Alors que la banque avait assuré que les salariés concernés bénéficieraient de garanties d’emploi pour les deux prochaines années, un élément essentiel n’avait pas été communiqué : Kyndryl dispose déjà d’un plan social, touchant une vingtaine de collaborateurs.
Pour l’OGBL et le LCGB, cette omission constitue un double manquement. Dans un communiqué, les deux syndicats parlent d’une "double trahison", à la fois envers les salariés actuellement chez Kyndryl et envers ceux qui s’apprêtent à y être transférés. Ils reprochent à l’entreprise un manque total de transparence : "Il est incompréhensible que des informations aussi importantes n’aient pas été communiquées clairement."
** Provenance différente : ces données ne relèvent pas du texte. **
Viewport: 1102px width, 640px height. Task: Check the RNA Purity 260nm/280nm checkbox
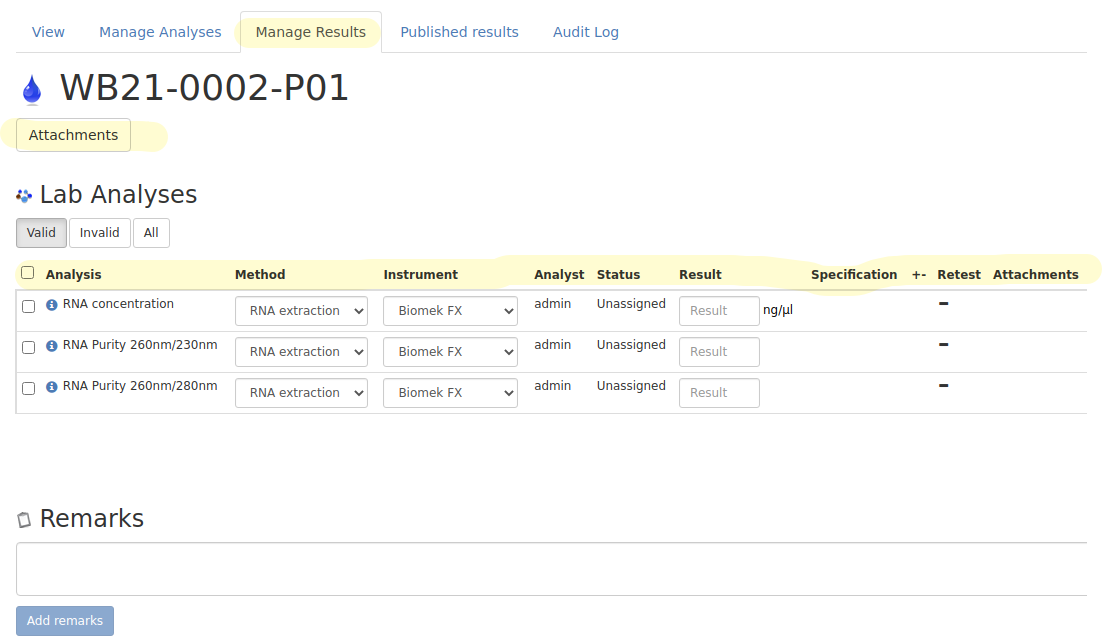(x=28, y=388)
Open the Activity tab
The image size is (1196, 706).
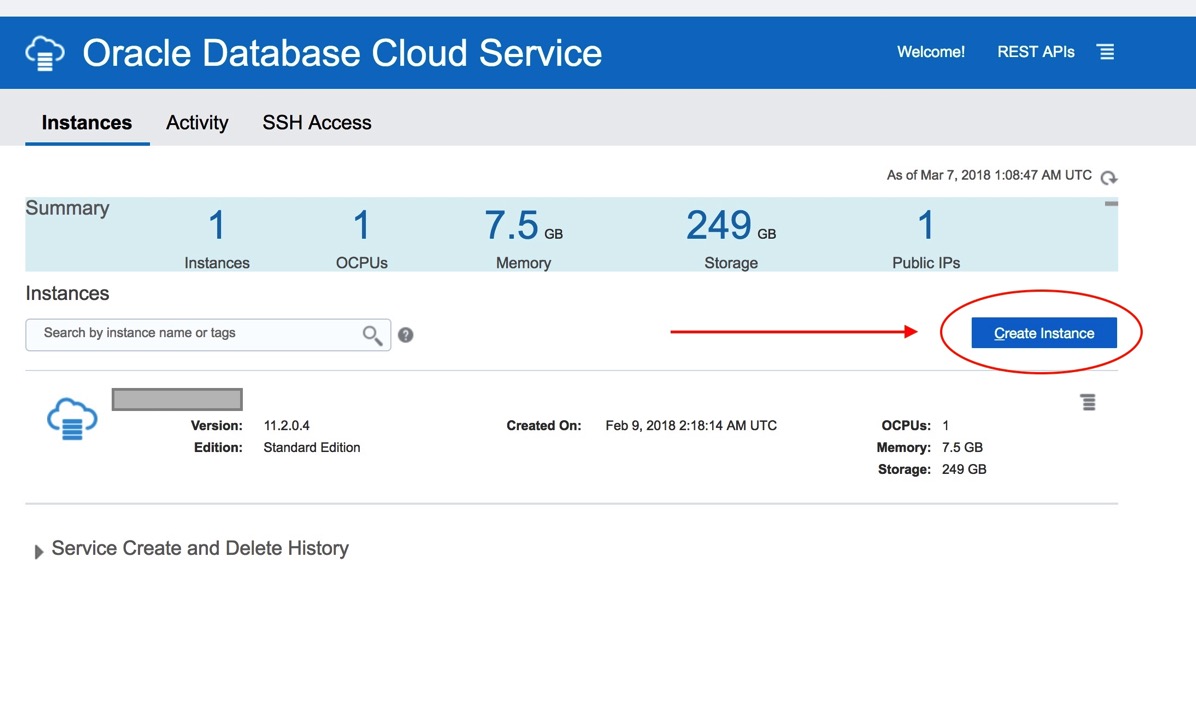coord(197,123)
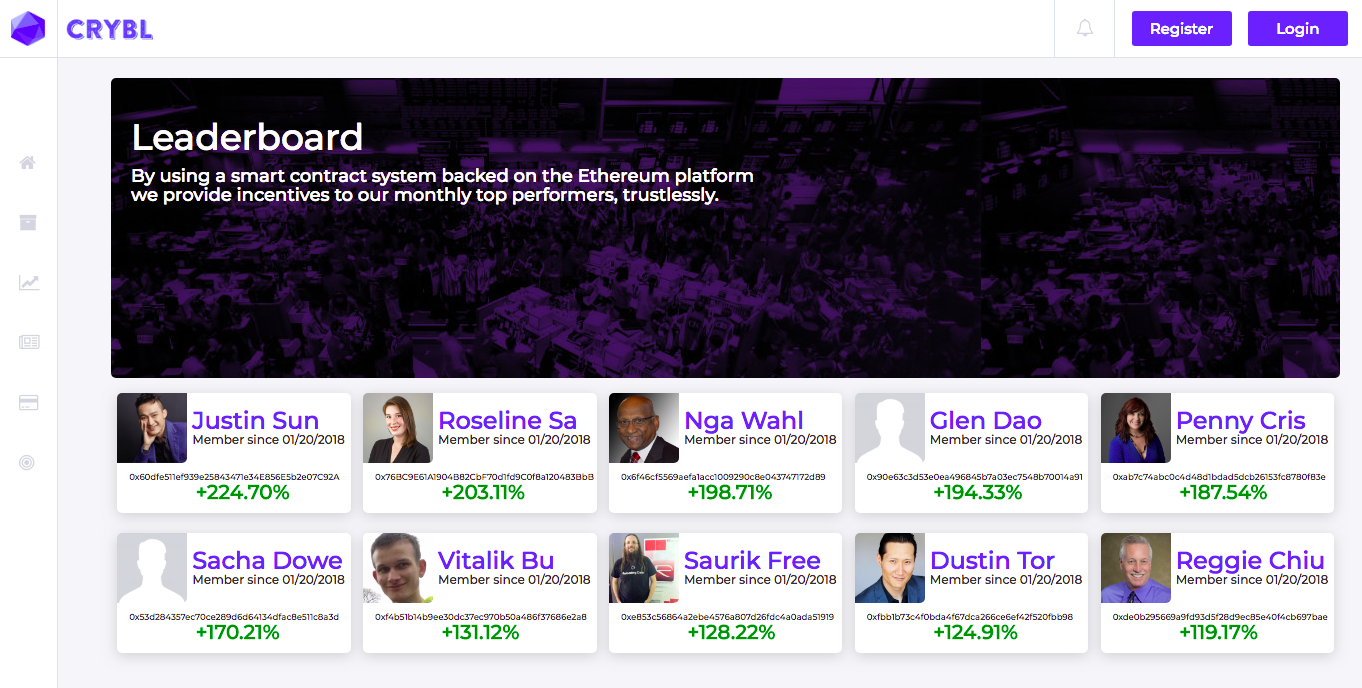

Les organisations syndicales critiquent ouvertement la manière dont Kyndryl a géré le dossier et annoncent vouloir utiliser tous les moyens syndicaux pour obtenir des clarifications. Leur position est nette : Kyndryl doit conserver l’ensemble de ses salariés, y compris ceux qui arriveront de la BIL.
Le transfert, présenté comme une externalisation stratégique, se retrouve désormais au cœur d’une controverse sociale, alimentée par la découverte tardive d’un plan social déjà en cours chez le prestataire américain.